__Consignes__:
1 - Pouvez-vous reproduire à l'identique le passage de l'extrait sur le mécénat de compétences allant de « Contrairement au mécénat » à « mettre en œuvre. » ?
2 - Quelles formes de mécénat l'extrait sur le mécénat de compétences nomme-t-il ?

__Extrait source__:
━━━━━━━━━━━━━━━━━━━━

Possibilité de s’adjoindre des compétences spécifiques, émulation ou encore renforcement des liens entre secteurs culturel et économique : les avantages procurés par ce type de mécénat sont nombreux.

Contrairement au mécénat financier ou en nature, le mécénat de compétences – qui consiste en la mise à disposition, par une société, d’un salarié rétribué par elle – est aujourd’hui peu pratiqué au sein des lieux culturels, mais aussi des entreprises. « Seules 9 % à 15 % d’entre elles mobilisent ce type de mécénat. La marge de progression est donc importante », rappelle Yann Queinnec, délégué général de l’Association pour le développement du mécénat industriel et commercial (Admical). En cause, une méconnaissance du dispositif (notamment des avantages fiscaux dont bénéficient les entreprises, 60 % du salaire et des charges patronales donnant droit à une réduction d’impôts), perçu en outre comme complexe à mettre en œuvre.

━━━━━━━━━━━━━━━━━━━━

__Données fournies__:

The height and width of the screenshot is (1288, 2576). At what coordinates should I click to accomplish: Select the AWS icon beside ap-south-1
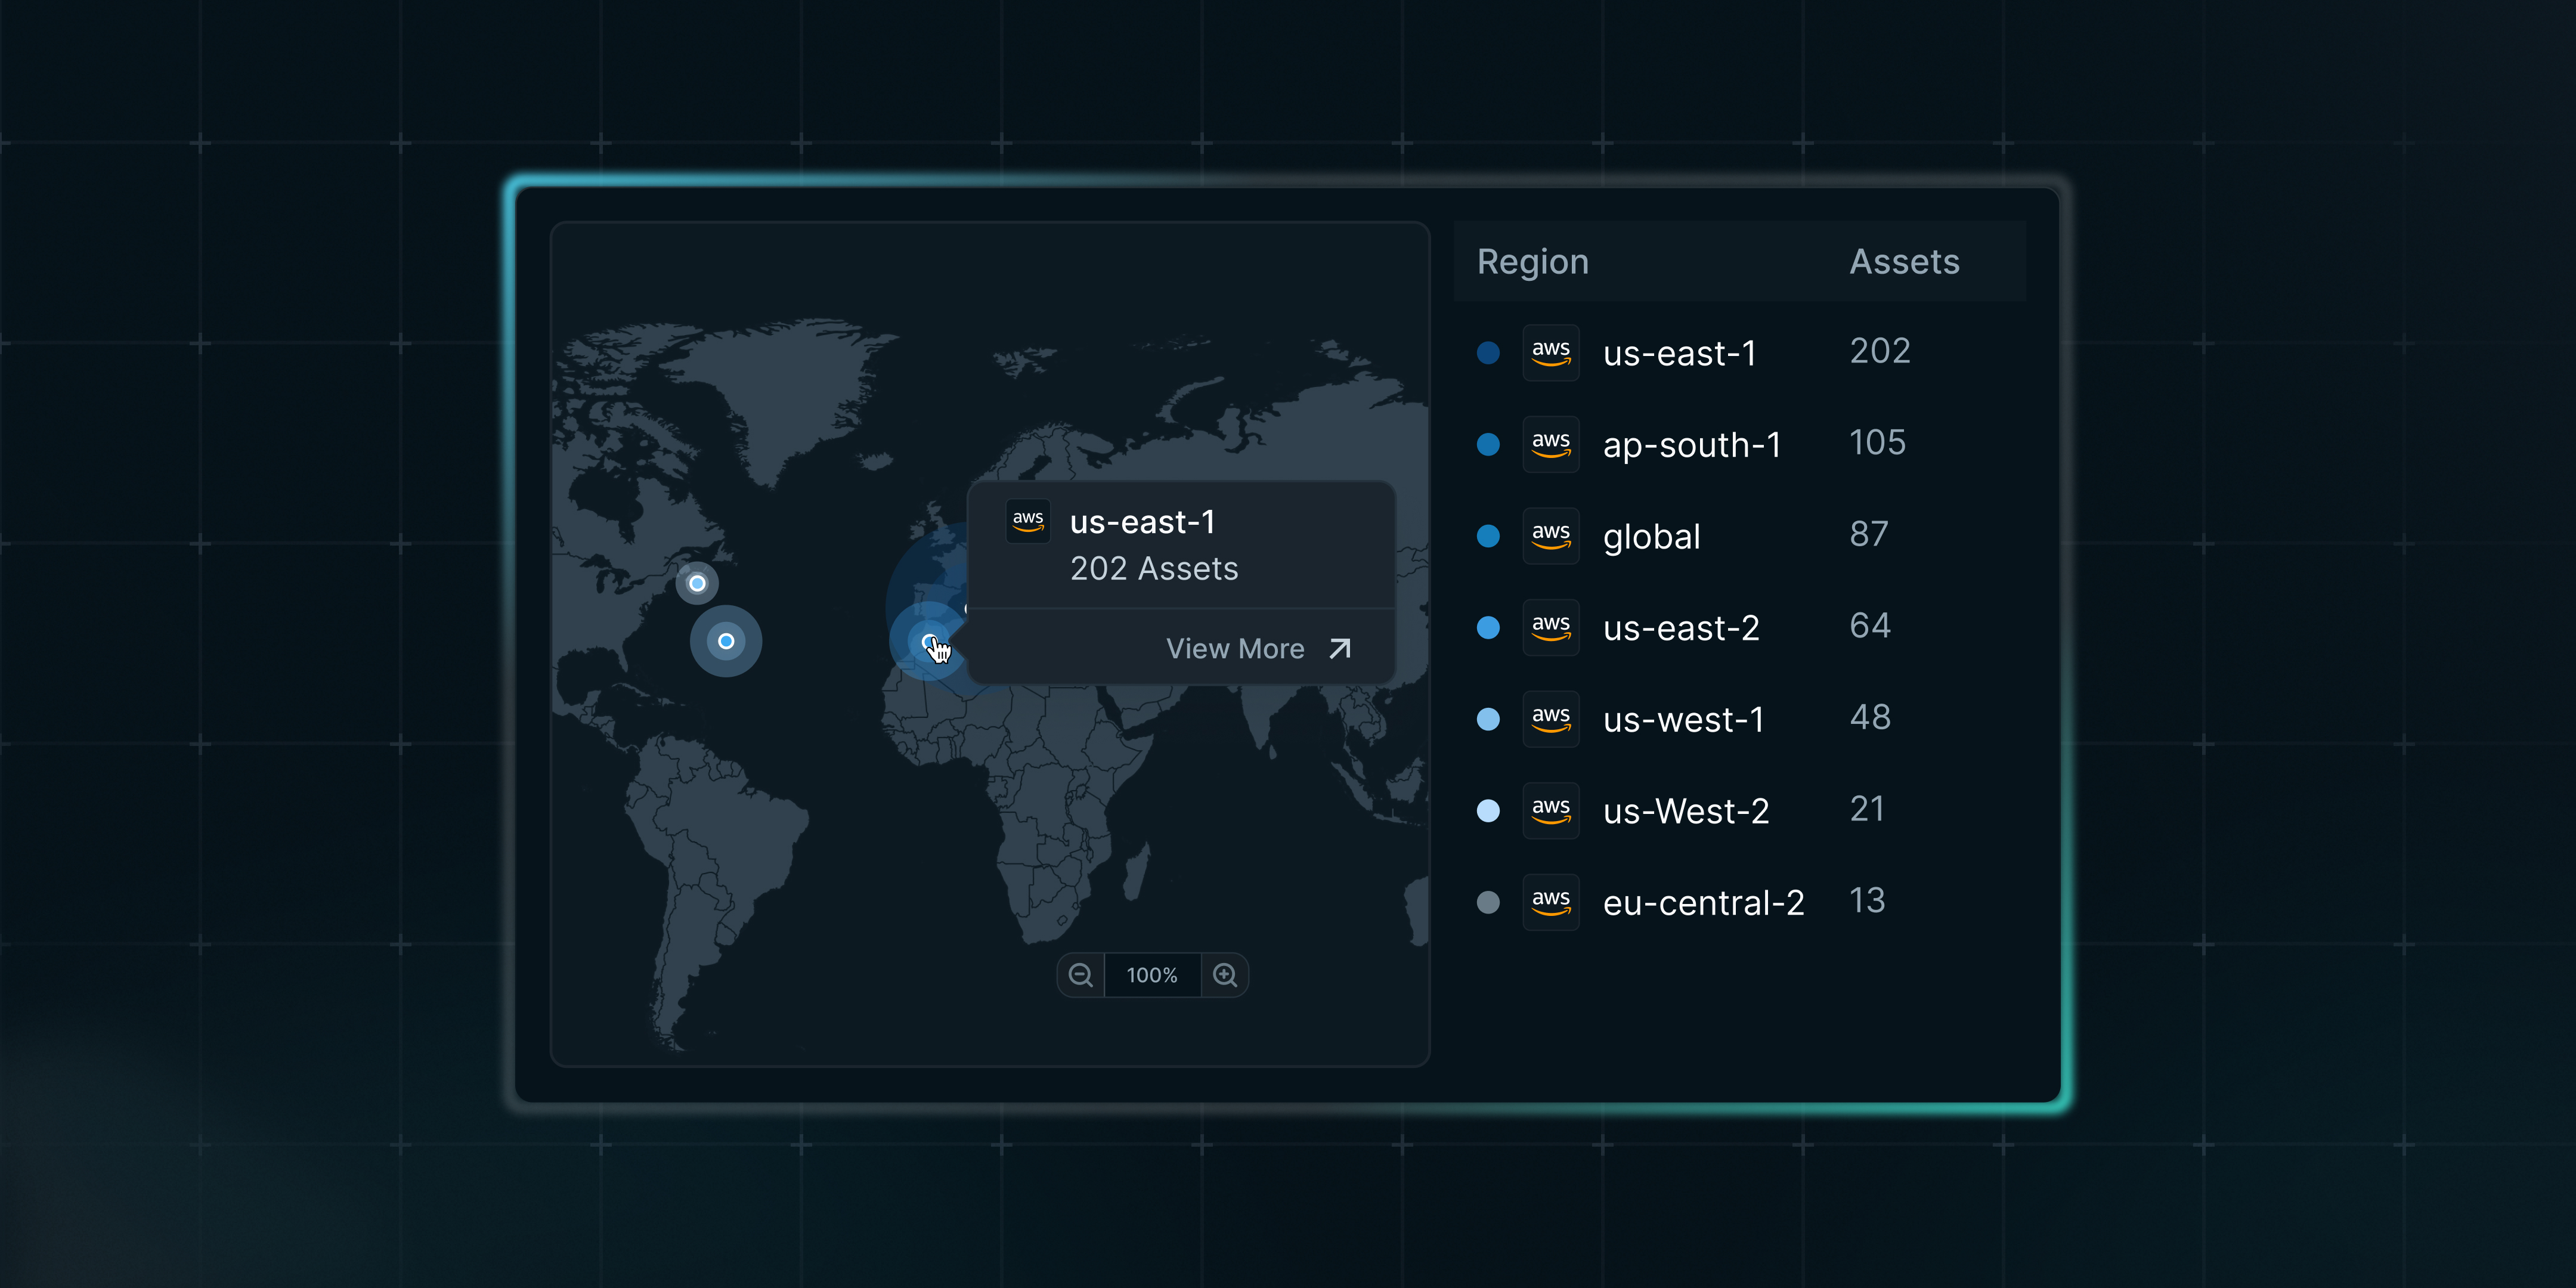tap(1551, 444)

━━━━━━━━━━━━━━━━━━━━

__Réponses attendues__:
1 -
Contrairement au mécénat financier ou en nature, le mécénat de compétences – qui consiste en la mise à disposition, par une société, d’un salarié rétribué par elle – est aujourd’hui peu pratiqué au sein des lieux culturels, mais aussi des entreprises. « Seules 9 % à 15 % d’entre elles mobilisent ce type de mécénat. La marge de progression est donc importante », rappelle Yann Queinnec, délégué général de l’Association pour le développement du mécénat industriel et commercial (Admical). En cause, une méconnaissance du dispositif (notamment des avantages fiscaux dont bénéficient les entreprises, 60 % du salaire et des charges patronales donnant droit à une réduction d’impôts), perçu en outre comme complexe à mettre en œuvre.

2 -
- Le mécénat financier
- Le mécénat en nature
- Le mécénat de compétences